Still I am out of options and I think the vcf I got might have a problem in calling process.
I added again the sample vcf and txt errors. Unfortunately It looks like much bigger problem, then I thought it be. It seem like that almost every multi variation have problem in 13/31 dbNSFP prediction toools data. Because the Siftsnp.jar dbNSFP automatically update vcf header, i found that according it every dbNSFP truelly should have same counts of prediction tools values as alternative aleles. So it looks more like problem with creating that vcf, rather my problematic donwstream analysis. Still any help would be nice to prove or disprove this assumption. My supervisor just told me, that i should not care about this and just write something into my master thesis. I think he is wrong.
Would you guys use vcf changed like this for analysis or not?
You probably don't need to start editing VCF files and maybe start asking some simpler questions in a new biostars post. You seem confused about either multiallelic positions or multiple transcripts generating different consequences in your vcf. i think one thing that happens is that beginners get fixated on some confused line of reasoning and instead of just asking, "should I expect to see this?" or "what does it mean when i see this?", start asking some question based on assumptions that don't make sense.
Thank you for your advice.

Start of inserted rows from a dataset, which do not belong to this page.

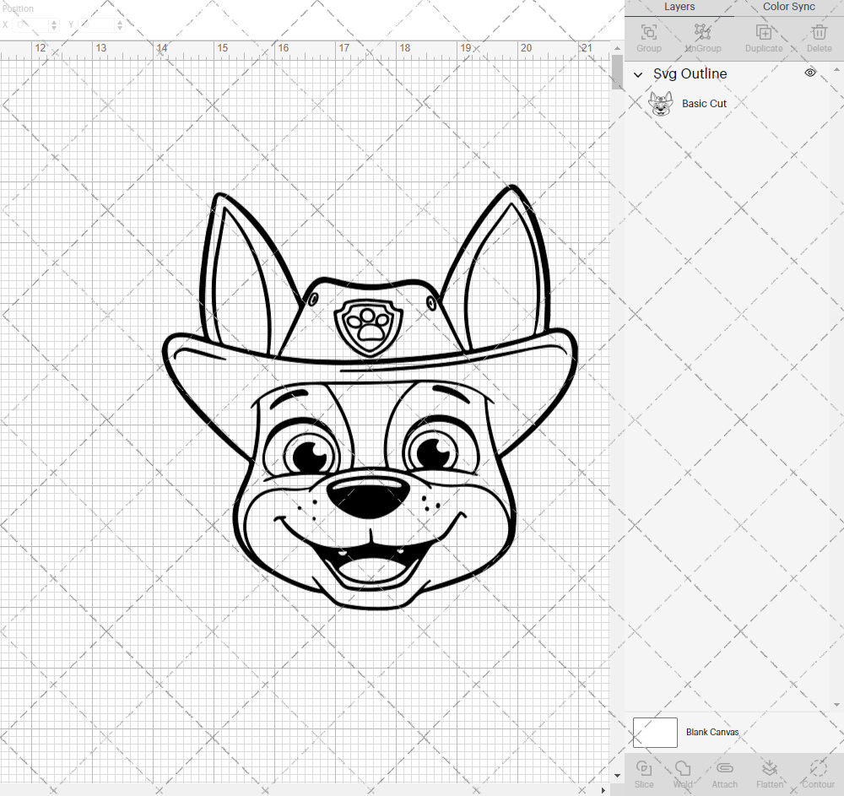
Task: Toggle visibility of the Svg Outline layer
Action: pos(809,73)
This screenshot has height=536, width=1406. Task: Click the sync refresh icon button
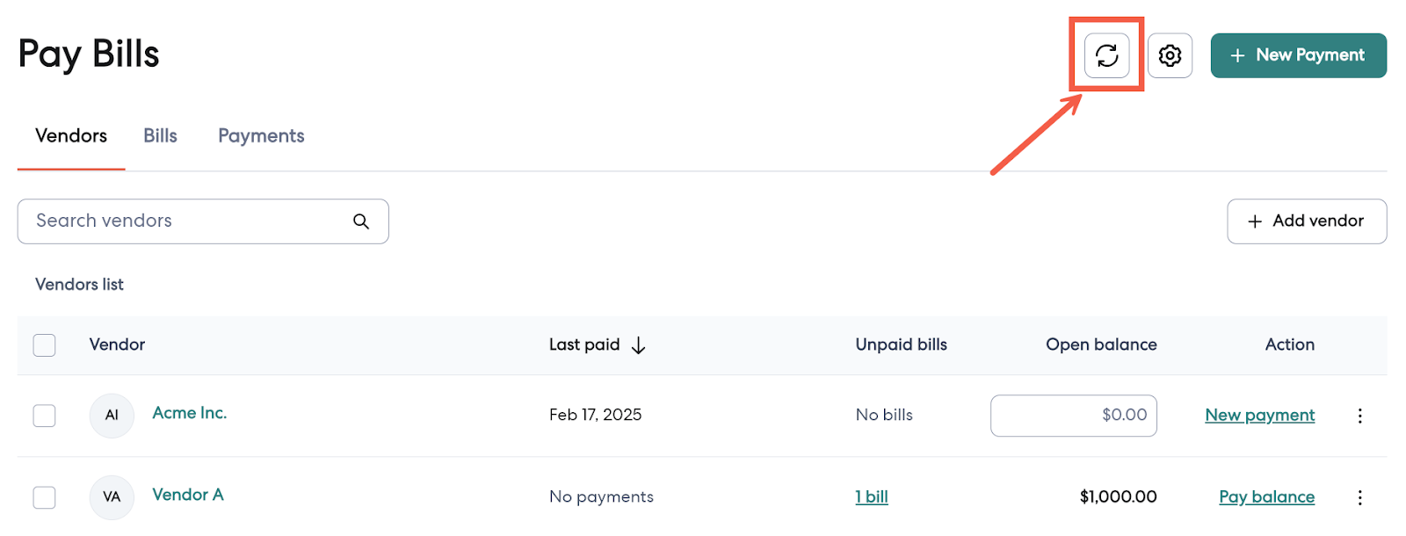click(1106, 55)
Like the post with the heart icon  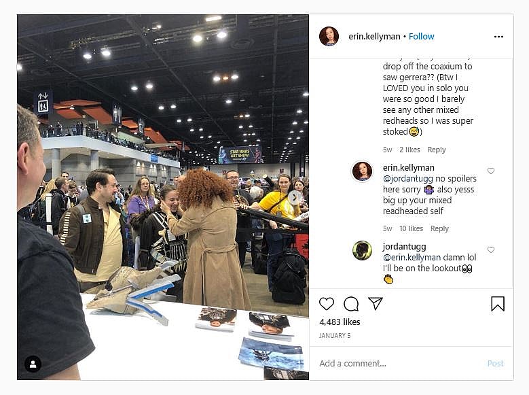point(326,304)

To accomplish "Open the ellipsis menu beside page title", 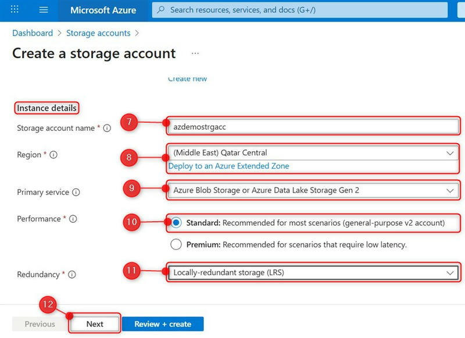I will 195,54.
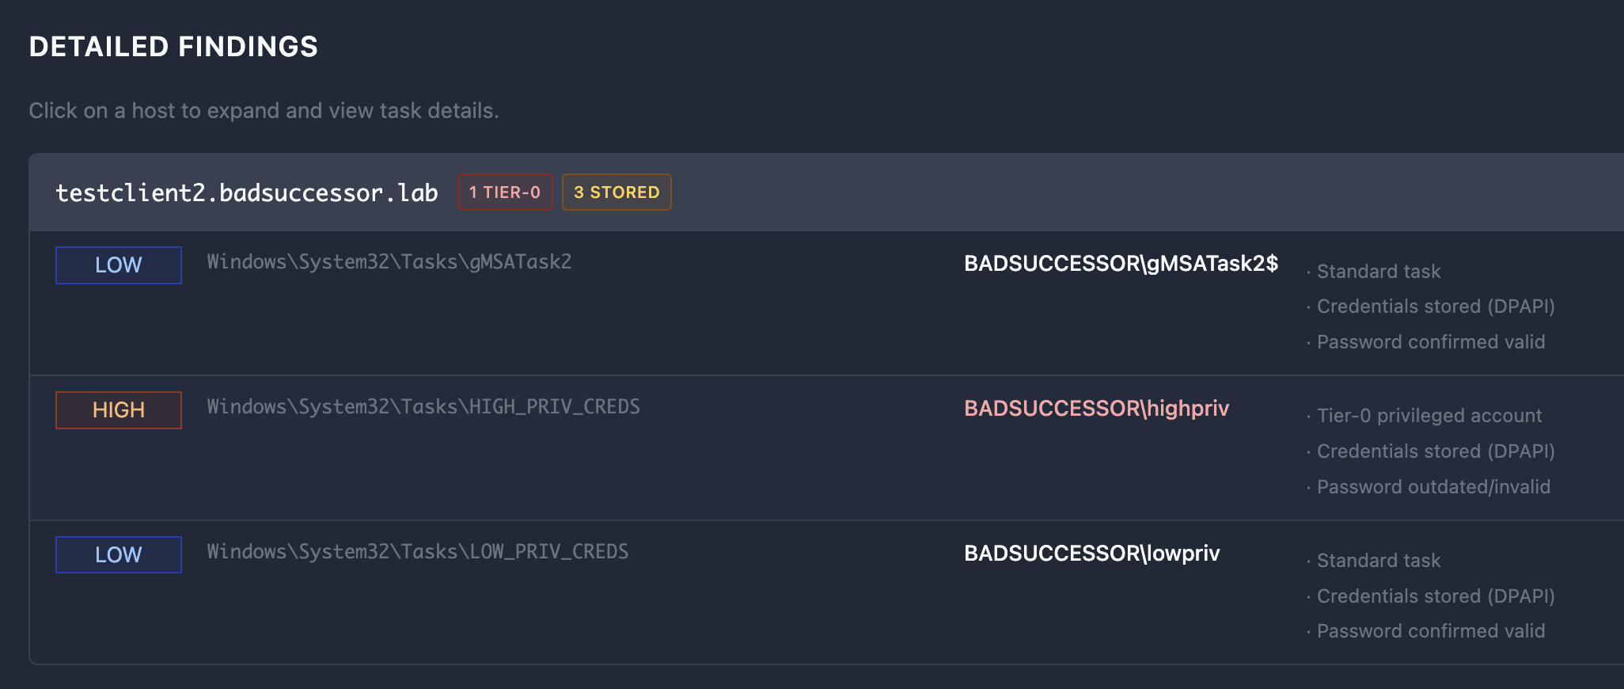Expand the testclient2.badsuccessor.lab host row
1624x689 pixels.
pyautogui.click(x=246, y=192)
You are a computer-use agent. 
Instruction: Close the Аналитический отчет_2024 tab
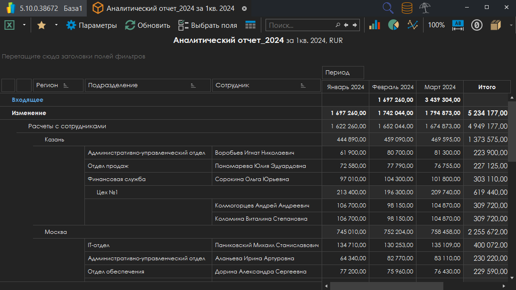coord(244,8)
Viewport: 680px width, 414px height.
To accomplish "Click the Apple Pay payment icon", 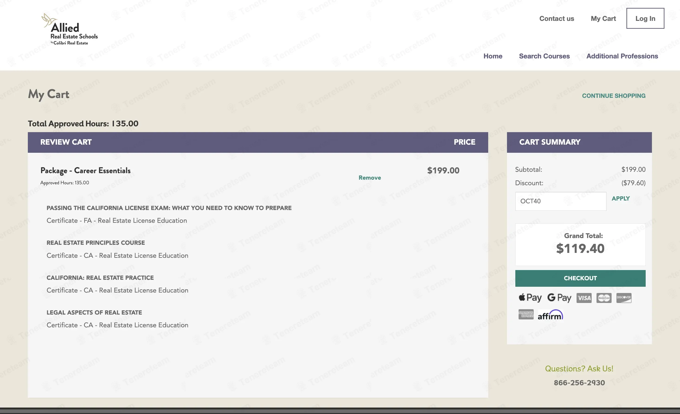I will tap(530, 298).
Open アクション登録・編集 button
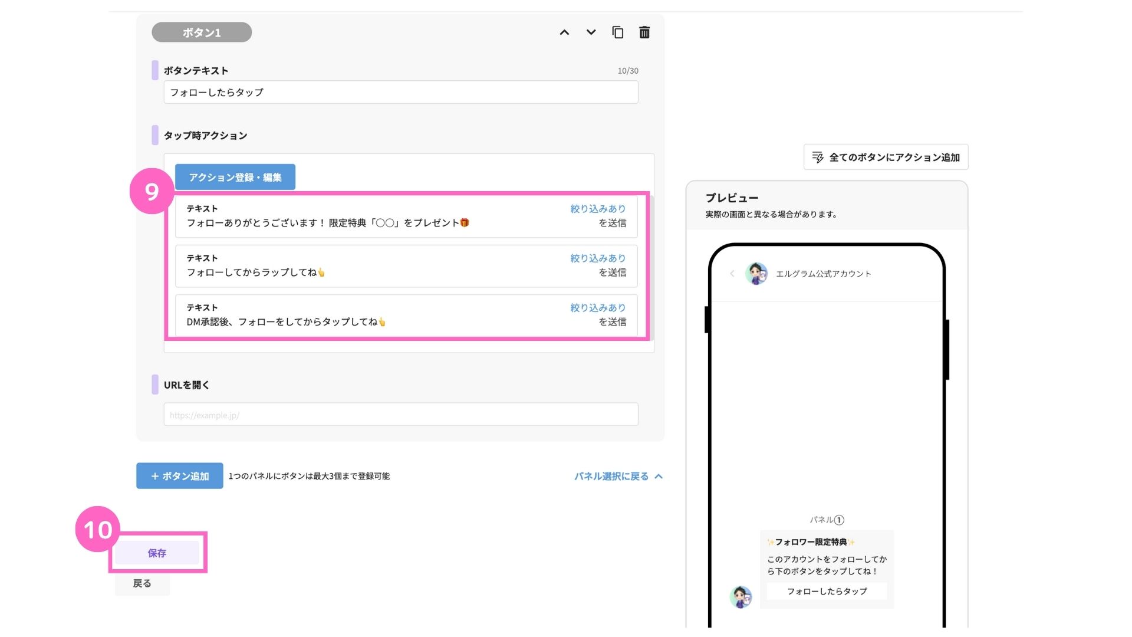The height and width of the screenshot is (637, 1132). pos(235,177)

I added into the post link to the new one.
You are right, I am self taught beginner doing masters thesis with my supervisor without speciality in bioinformatics. Unfortunately he truelly underestemate the data analysis and dont even connect me with other specialists, because he thinks i am doing much ado about nothing.

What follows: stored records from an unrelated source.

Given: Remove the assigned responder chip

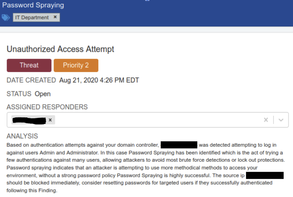Looking at the screenshot, I should 50,120.
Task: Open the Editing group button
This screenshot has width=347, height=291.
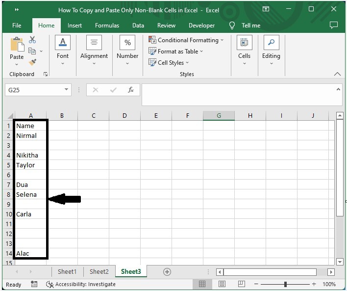Action: pyautogui.click(x=271, y=50)
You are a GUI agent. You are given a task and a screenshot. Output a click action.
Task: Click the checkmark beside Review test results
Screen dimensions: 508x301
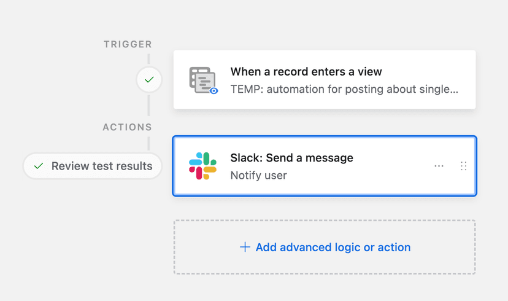39,166
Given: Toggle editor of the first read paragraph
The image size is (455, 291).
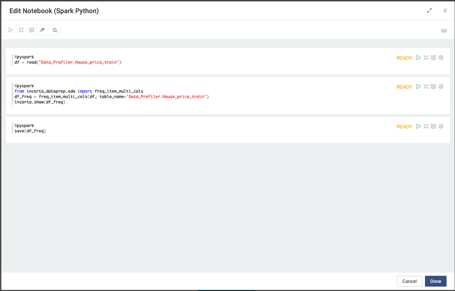Looking at the screenshot, I should (x=426, y=58).
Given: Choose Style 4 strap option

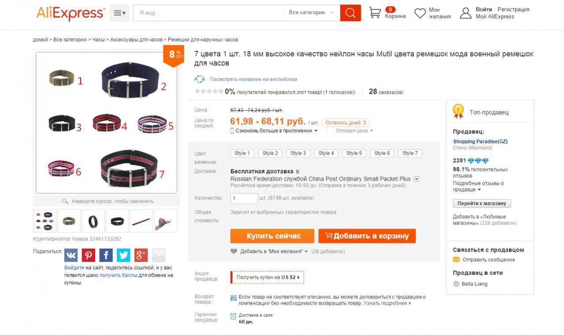Looking at the screenshot, I should (326, 153).
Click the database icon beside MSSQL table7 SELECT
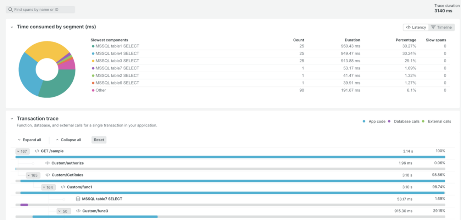This screenshot has width=461, height=220. [x=78, y=199]
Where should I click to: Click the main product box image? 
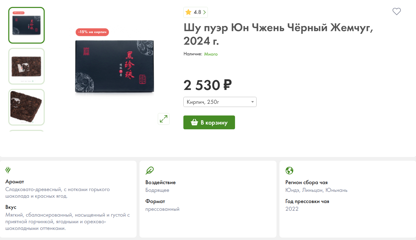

However the vcf I got have unfortunately only useable anotations are directly from dbNSFP, snpEff which i dont know nothing about, because creating of my own vcf wasnt part of my masters thesis. So when I saw problems in validation I panic. Sure, because I am unexperiance, but because I wanted to use 2 of those 13 anotations for my data analysis - main reason why I am terrified. If the vcf is wrong I have been doing analysis on useless data for 4 years..
Thank you for your advice. I added a new post. Link is in question. You are right, I am self taught beginner with bioinformatics and programming in general. I am doing now my masters thesis, however part of my analysis wasnt created own vcf.
So when i saw the change, I was terrified. My supervisor (no bioinformatics speciality) said, that I am only panicing. However I truelly need to use 2 of those 13 tools in my analysis. So even possibility, that the annotation might be false haunts me (lost 4 years on that).